De todos los países que menciono, Argentina fue el primero en juzgar a los responsables del golpe de Estado y de las violaciones sistemáticas a los derechos humanos. La salud mental de una sociedad se mide tanto en términos de diagnósticos individuales como en la capacidad de sus instituciones para permitir procesos de elaboración simbólica. Los juicios a los represores en nuestro país fueron actos de orden jurídico que significaron un proceso fundamental en la construcción de su memoria colectiva y en las disputas por su significado. Por ello, intervenir en los debates por la Memoria es hacerlo desde un marco teórico, no existe una historia neutra, y es precisamente lo contrario de lo que sugiere el comunicado oficial: no se puede acceder a una «historia completa» sin reconocer que toda narración histórica es también una construcción política. No se trata solo de recordar para no repetir, sino, como sostiene la socióloga Elizabeth Jelin, de comprender que la lucha es, en verdad, memoria contra memoria. En este mismo avance sobre la producción histórica, se inscribe también la reciente destrucción del monumento a Osvaldo Bayer en Santa Cruz.
Si toda realidad tiene estructura de ficción, como señala Lacan, la disputa por la memoria no puede redecirse a una cuestión del pasado, se trata de un ejercicio de poder sobre el presente y el futuro. Mucho más que una mera confrontación entre relatos, la clave está en la forma en que estos relatos organizan el mundo, producen subjetividades y configuran el campo de lo decible y lo pensable.

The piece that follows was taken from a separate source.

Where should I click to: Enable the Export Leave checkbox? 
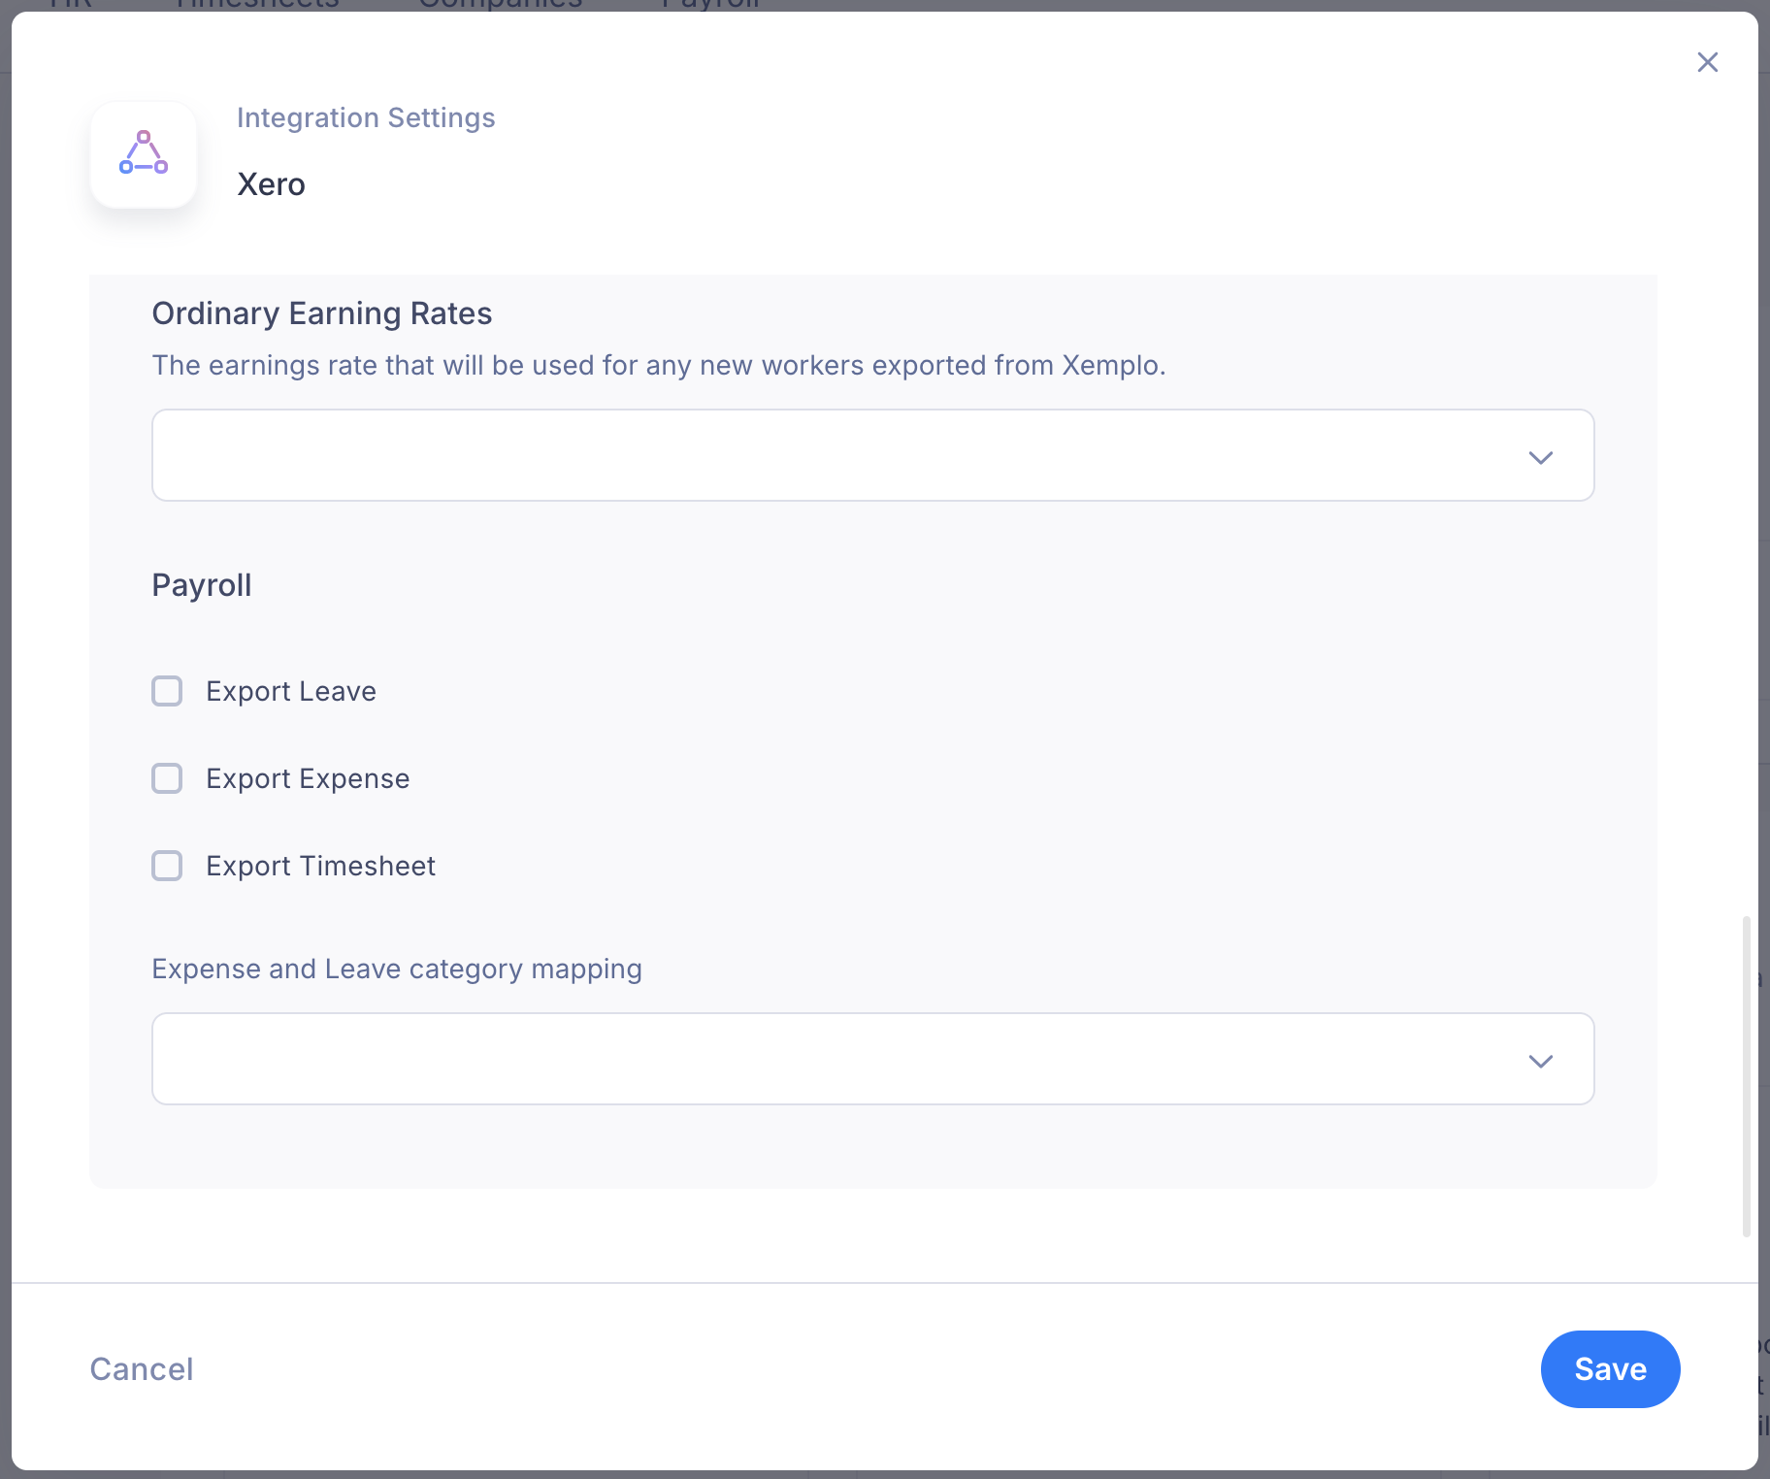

La destrucción del monumento, la reivindicación de la teoría de los dos demonios, la relativización de crímenes de Estado: todo forma parte de un mismo movimiento que se propone erosionar los consensos construidos en democracia. Porque la remoción de un monumento o los cambios de leyendas de centros culturales, para nombrar los más recientes, no son hechos aislados, sino síntomas de la batalla por la memoria en Argentina, donde el revisionismo histórico promovido por sectores del poder busca reconfigurar los relatos sobre el pasado. La pregunta, entonces, es inevitable: ¿qué busca el gobierno de Javier Milei con esta operación discursiva?